Who We AreAt Vail, we believe in the unique power of voice interactions to create more expressive, more intimate, and more efficient interpersonal interactions. Using Vail technology, we make millions of voice interactions better every day. We process around 10% of all toll-free call traffic in the U.S.; 1 in 10 times when someone calls a customer support hotline, Vail is routing or interacting with that call.
We are rapidly growing across multiple dimensions, including our customer base, the scope of products we offer, and the size of our team. Now is the right time for a strong candidate to join and grow with us. We have a supportive culture where employees are encouraged to achieve both personal and team goals because we believe growth leads to both business impact and personal fulfillment. 
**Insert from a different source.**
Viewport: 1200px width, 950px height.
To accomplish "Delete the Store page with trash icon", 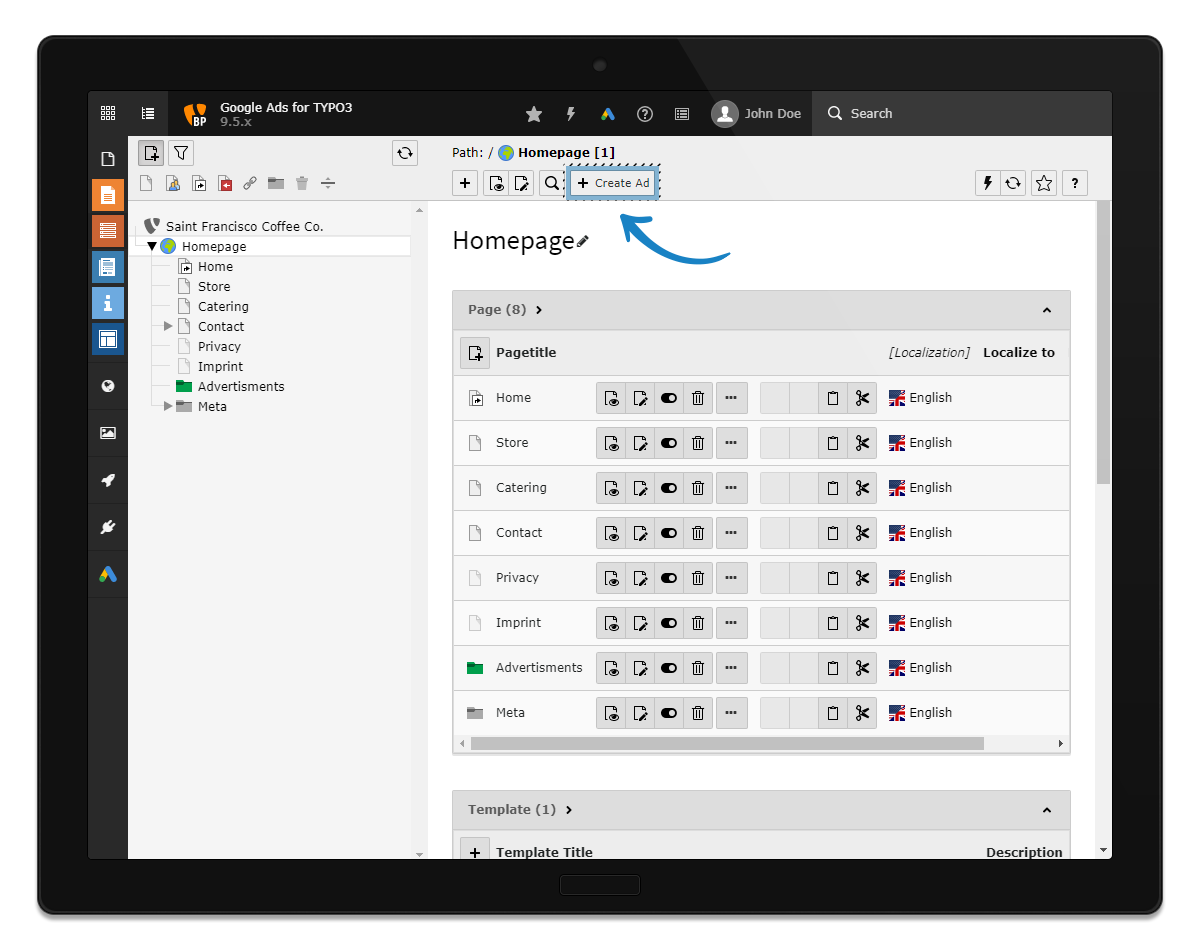I will (698, 443).
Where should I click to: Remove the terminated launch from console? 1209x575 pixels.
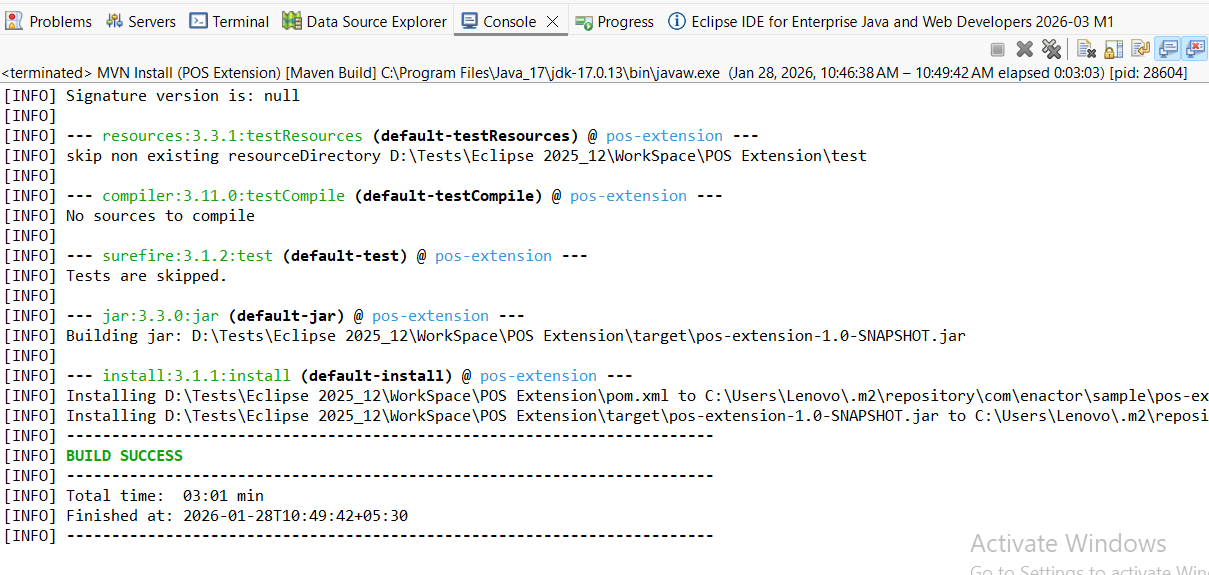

We offer competitive compensation and affordable benefits with flexibility and choice to meet individual and family (including Domestic Partnerships) needs, including:·       Multiple medical, dental, and vision plan options ·       Company-paid life insurance, short and long-term disability ·       401(k) savings plan with company match (50% on first 6% of employee contribution) ·       31 days total annual PTO ·       Annual Bonus Program  ·       Paid maternity and paternity leave ·       Relocation allowance ·       Employee referral bonus ·       Gym membership ·       Technical and Professional Development stipend
We are striving to implement and sustain an inclusive and equitable work environment for all employees by sourcing underrepresented groups and continually empowering those individuals within our organization to further enrich Vail’s communication solutions. We recognize that equitable and unique individuals benefit our teams’ problem-solving, innovation, and development efforts. 
Our offices are located in Deerfield and Chicago, IL. Interviews and onboarding are conducted in our offices when possible. We observe a hybrid work format that provides employees flexibility to collaborate with team members based on business needs.